An integrated strategy for identifying new targets and inferring the mechanism of action: taking rhein as an example

Affiliations

An integrated strategy for identifying new targets and inferring the mechanism of action: taking rhein as an example

Hao Sun et al. BMC Bioinformatics. .

Abstract

Background: Target identification is necessary for the comprehensive inference of the mechanism of action of a compound. The application of computational methods to predict the targets of bioactive compounds saves cost and time in drug research and development. Therefore, we designed an integrated strategy consisting of ligand-protein docking, network analysis, enrichment analysis, and an experimental surface plasmon resonance (SPR) method to identify and validate new targets, and then used enriched pathways to elucidate the underlying pharmacological mechanisms. Here, we used rhein, a compound with various pharmacological activities, as an example to find some of its previously unknown targets and to determine its pharmacological activity.
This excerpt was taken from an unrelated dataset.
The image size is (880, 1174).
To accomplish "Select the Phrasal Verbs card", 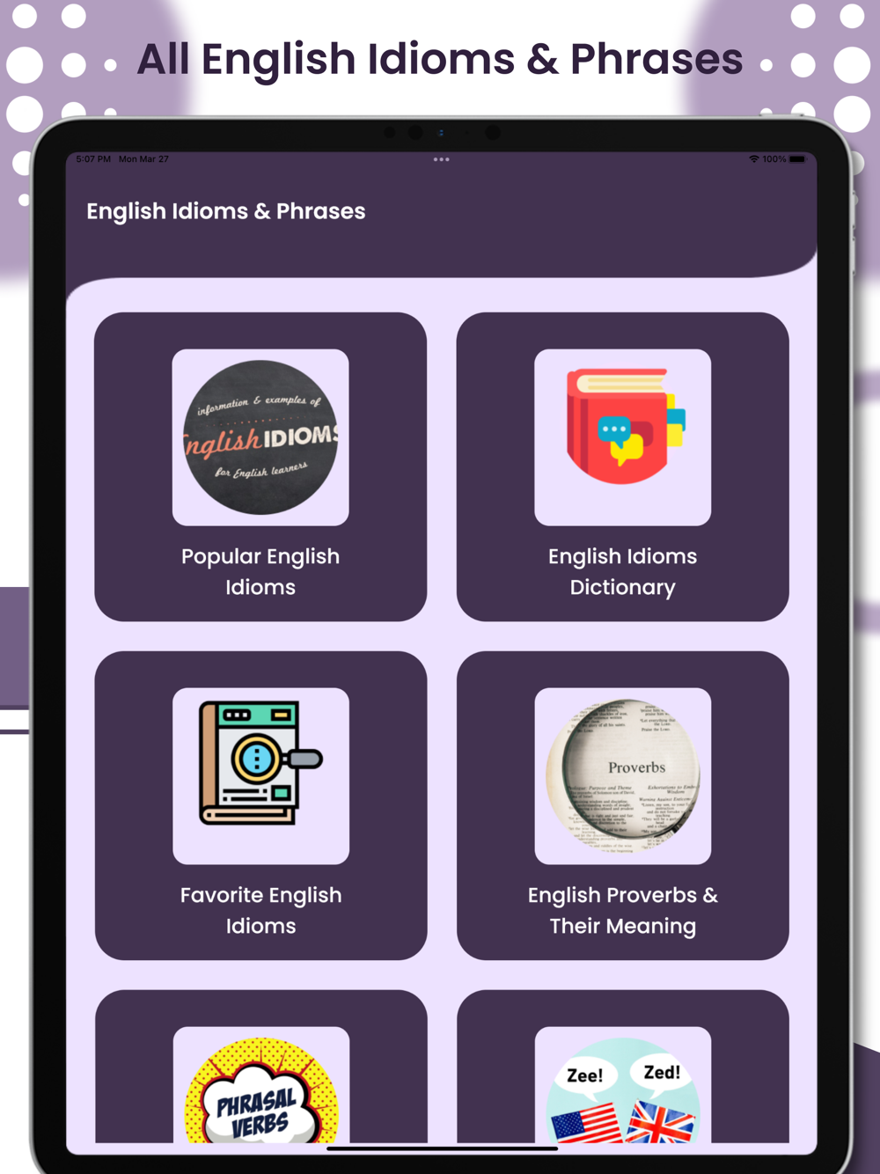I will coord(260,1067).
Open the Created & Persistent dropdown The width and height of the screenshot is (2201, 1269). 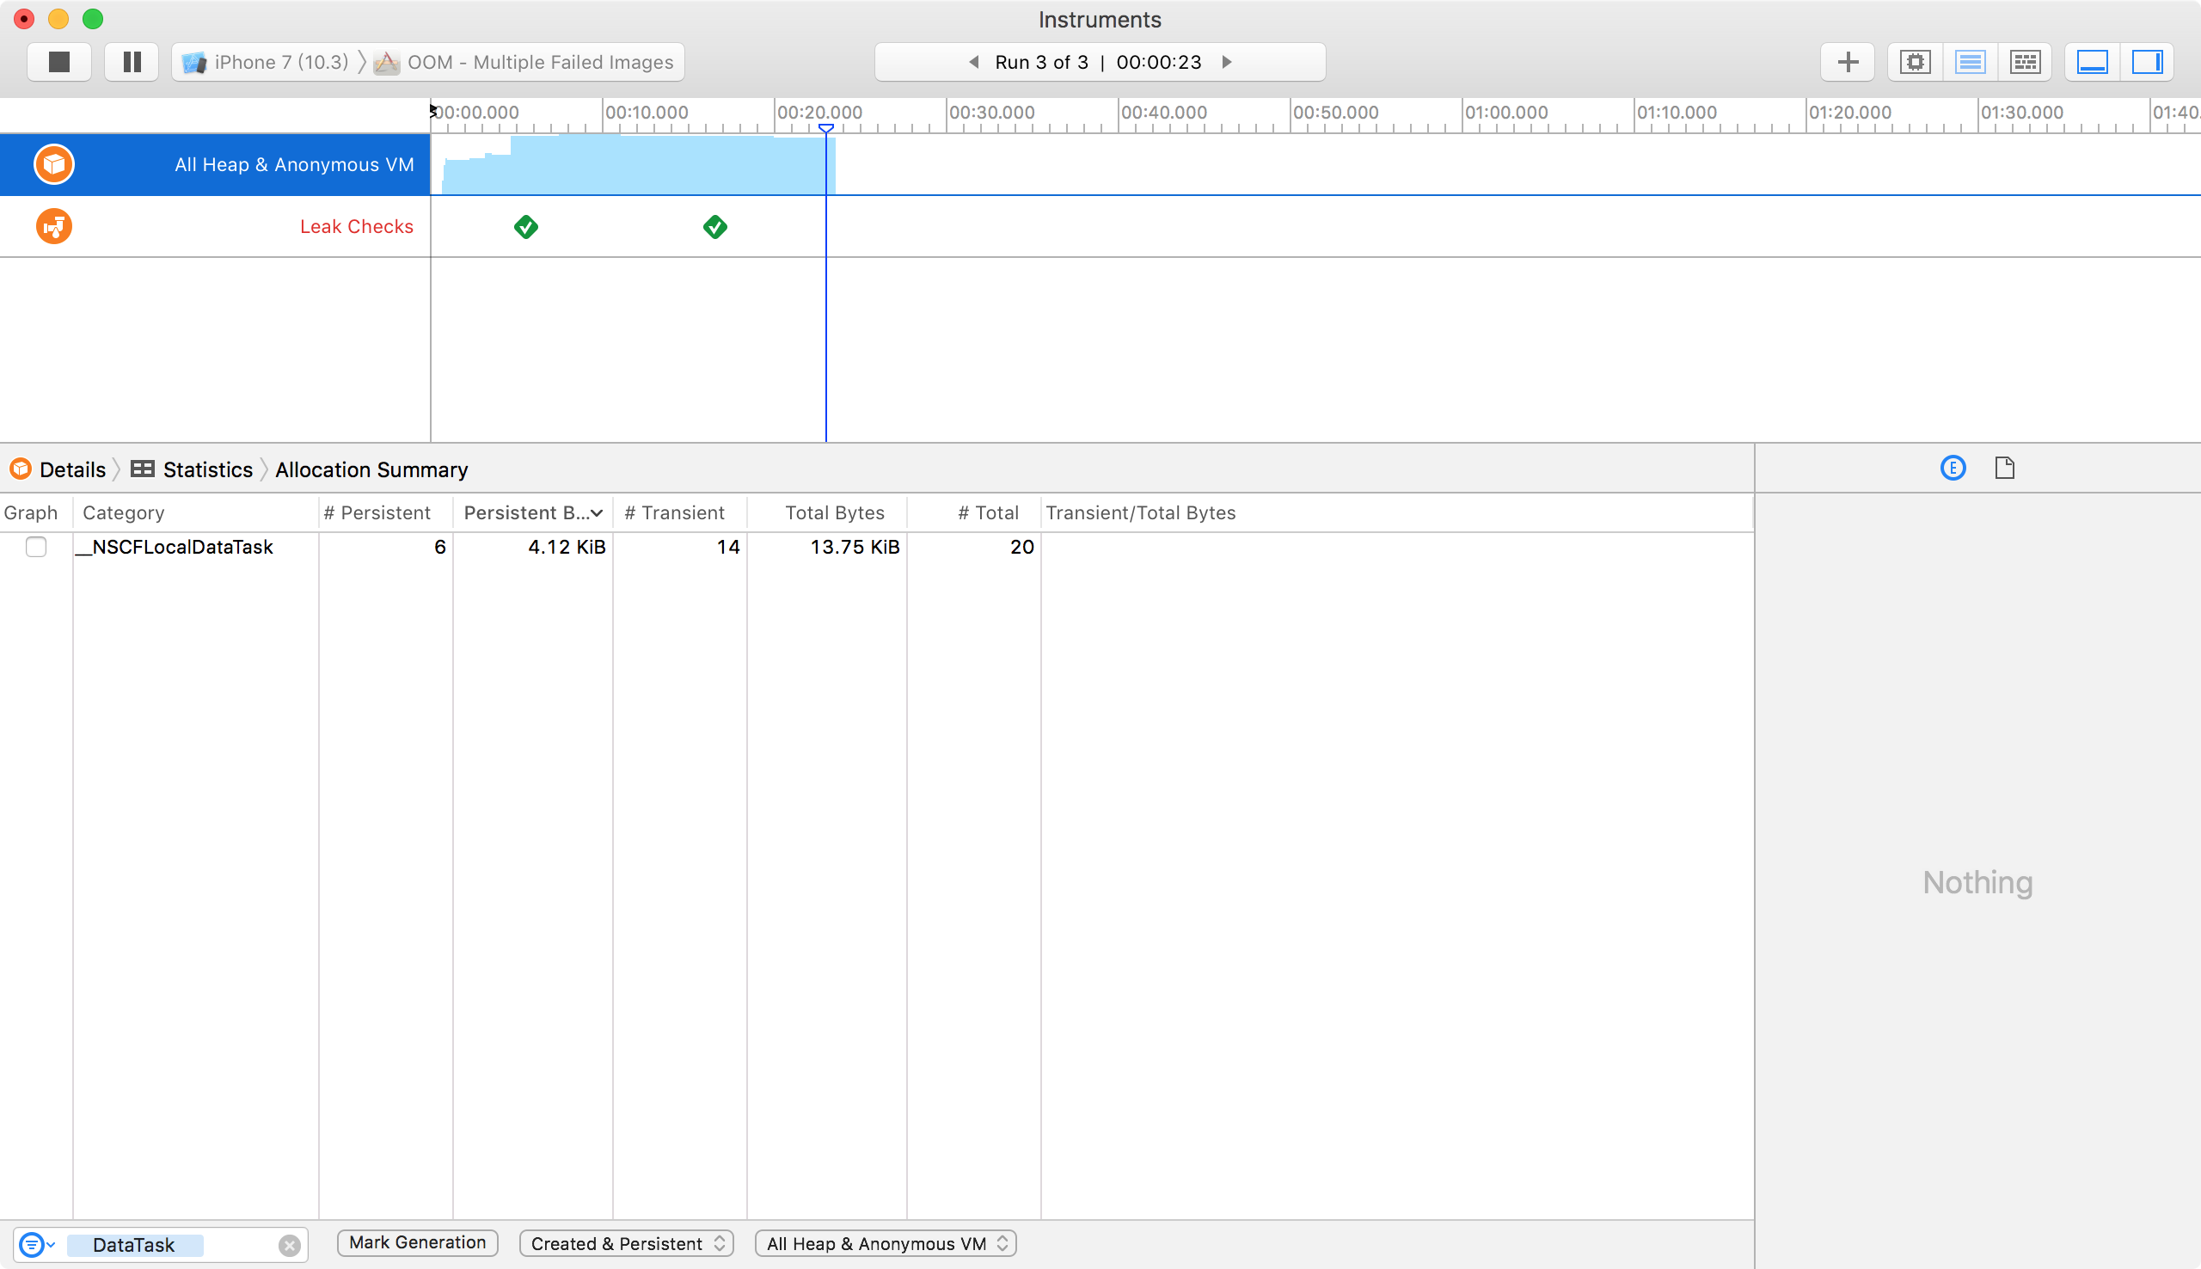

Results: A total of nine candidate targets were discovered, including LCK, HSP90AA1, RAB5A, EGFR, CDK2, CDK6, GSK3B, p38, and JNK. LCK was confirmed through SPR experiments, and HSP90AA1, EGFR, CDK6, p38, and JNK were validated through previous reports. Rhein network regulations are complex and interconnected. The therapeutic effect of rhein is the synergistic and comprehensive result of this vast and complex network, and the perturbation of multiple targets gives rhein its various pharmacological activities.

Conclusions: This study provided a new integrated strategy to identify new targets of bioactive compounds and reveal their molecular mechanisms of action.

Keywords: Enrichment analysis; Ligand-protein docking; Network analysis; Rhein; SPR; Target identification.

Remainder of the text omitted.